‘I’m sorry if I’ve come at a bad time. It wasn’t my intention.’ She tugged at her hand but he kept it in his. ‘I’ll leave now that you have your property.’
Would she indeed? And no doubt she’d head to the nearest Press agency to sell her story.
Not if he had anything to do with it!
‘I’m afraid not,’ he murmured.
‘But I’m not welcome here. That much is obvious.’
He nodded, acknowledging her point. ‘True. But do you really think I’m so stupid as to leave you to your own devices?’
She opened her mouth, no doubt to protest. He cut her off with a single, abrupt gesture.
‘Enough! I want no more of your pretensions to innocence. You will not leave the estate until I have the whole story from you and we come to some…accommodation about our circumstances.’
‘Accommodation?’ She shook her head, the very picture of bewilderment.
Her dramatic skills had improved in the last four years, he realised. When they’d first met he’d found her amazingly transparent in her thoughts and emotions. Now look at her: an accomplished liar.
‘Of course, an accommodation. The situation requires careful…attention.’ His fingers tightened round hers as he smiled.
‘You surely don’t think I’d have celebrated my betrothal quite so publicly tonight if I’d known I still had a wife?’
CHAPTER TWO
TESSA’S lungs emptied on a whoosh of air as she stared up at him, towering over her. She’d known his engagement was a possibility yet still his announcement shocked her, leaving an inexplicable hollow feeling in the pit of her stomach.

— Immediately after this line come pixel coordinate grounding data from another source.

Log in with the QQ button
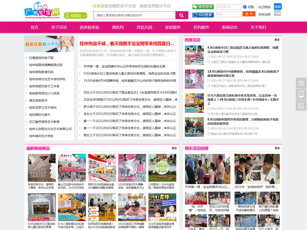The image size is (307, 230). tap(203, 15)
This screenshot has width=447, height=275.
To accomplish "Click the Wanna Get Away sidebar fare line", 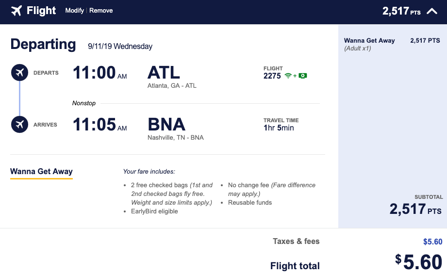I will (369, 41).
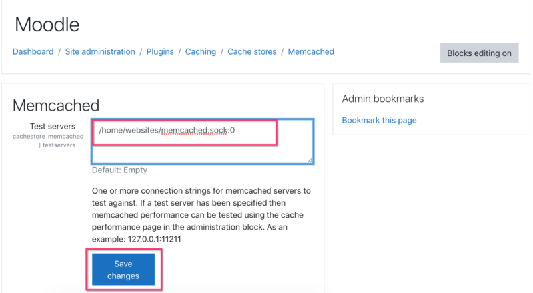
Task: Click the textarea resize handle corner
Action: click(x=310, y=160)
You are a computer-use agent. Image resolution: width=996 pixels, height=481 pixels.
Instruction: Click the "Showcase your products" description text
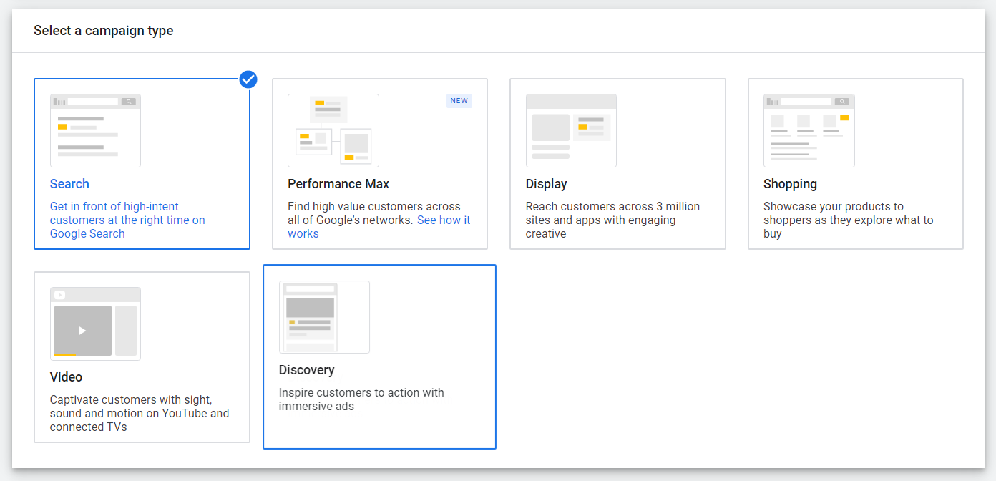point(848,220)
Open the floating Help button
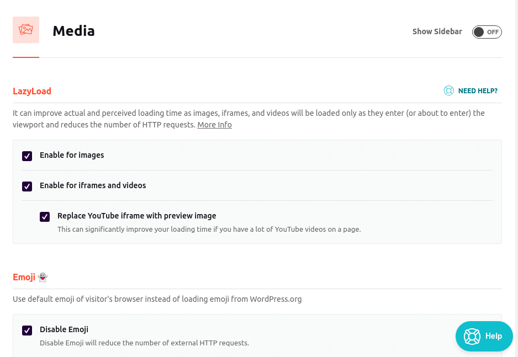Viewport: 518px width, 357px height. pos(484,336)
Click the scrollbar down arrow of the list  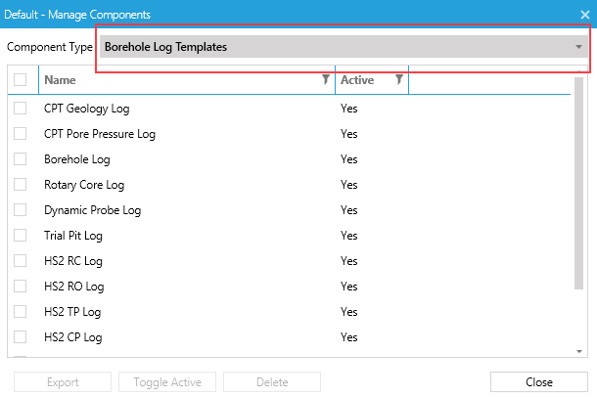pos(579,351)
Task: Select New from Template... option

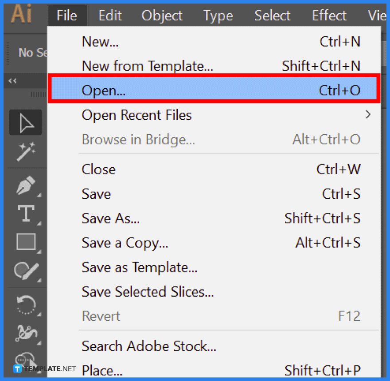Action: (x=214, y=66)
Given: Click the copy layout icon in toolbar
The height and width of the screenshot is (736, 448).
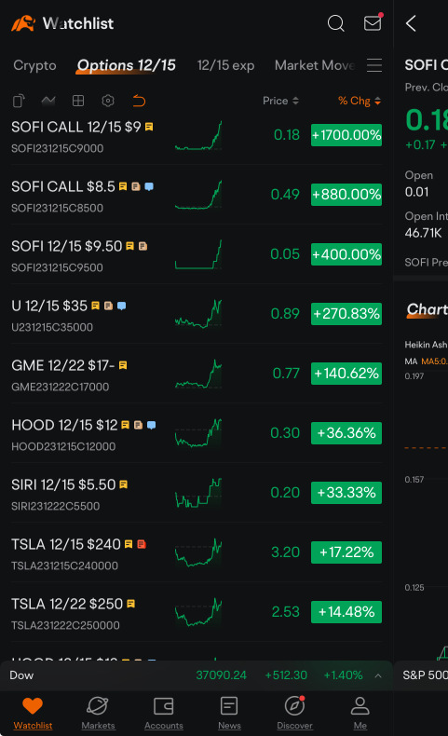Looking at the screenshot, I should pos(19,101).
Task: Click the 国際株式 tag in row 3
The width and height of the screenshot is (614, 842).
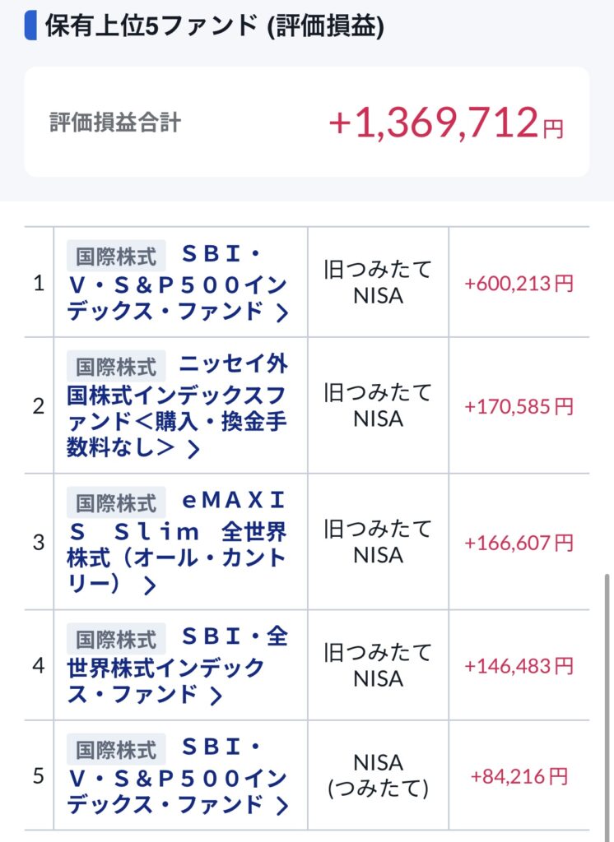Action: click(116, 502)
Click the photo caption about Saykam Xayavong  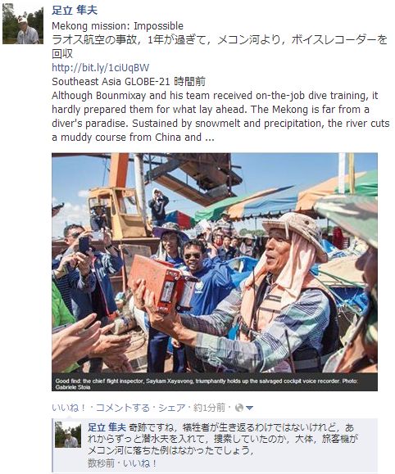click(207, 384)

Her reaction was nonsensical. He didn’t have a role in her life. His relationships were no business of hers.
And yet he’d called her his wife.
The idea was preposterous. They both knew the truth: she’d never been that.
Tessa flinched at the travesty of a smile he turned on her. It was feral. His expression had a definite predatory edge that made her wish she were anywhere but here.
She could almost imagine him sinking those strong white teeth into the soft skin at the base of her neck. Either that or wrapping his hands around her there to squeeze the breath out of her.
She looked into his face and for a moment knew fear.
Then logic asserted itself. He might be furious, might even want to hurt her, but Stavros Denakis was a civilised man. His previous actions had surely proved that.
She wondered if he had any idea how tightly he grasped her hand.
‘You’re hurting me,’ she said quietly, staring back into his blazing eyes.
He blinked and released her. Instantly blood throbbed back into her hand and she winced.
There was a thud as the heavy ring dropped and she looked down to see it spinning on the table between them. Above it was her outstretched palm, dwarfed by his. Both bore the deep imprint of the ring. Her hand was trembling and she drew it sharply back into her lap, massaging it against the pins and needles that prickled there.
‘My apologies,’ he said in a toneless voice.
But her mind was already racing, processing the information he’d flung at her in such lashing anger.
‘You’re going to be married?’
‘Amusing, isn’t it?’ Yet there was no humour in that flash of a smile he turned on her. ‘I find myself in the unlikely position of possessing both a wife and a fiancée.’
She squeezed her eyes shut for a moment against a sudden swirl of dizziness. What on earth was he talking about? None of this made sense. Not to a brain numbed by shock and far too many wakeful hours.
‘I…don’t know what to say.’
‘Don’t you?’ His deep voice was taunting. ‘You surprise me. I thought you’d have it all worked out. Have you decided on a dollar amount? Or is it euros you prefer?’
‘Euros? I don’t understand what you’re talking about.’ She shook her head and the room spun, the edges of her vision blurring, making her glad she was sitting.
There was definite meaning behind his words. An accusation even. But her mind was too foggy to process it.
She should have stopped to rest in Athens before coming on to find him. Should have taken the time to sleep and eat and recuperate. From South America to the United States—an internal flight there and a lengthy delay due to some engine problem—then the leg to Greece, the chaos of Athens and finding her way by public transport to the port of Piraeus; finally the ferry to this island in the Saronic Gulf…Tessa’s journey had taken forever.
She was exhausted. The shock of discovering him to be alive and the strain of uncertainty had kept her too keyed-up to sleep even through the tedium of flights and airport delays. Now the long hours without rest took their toll.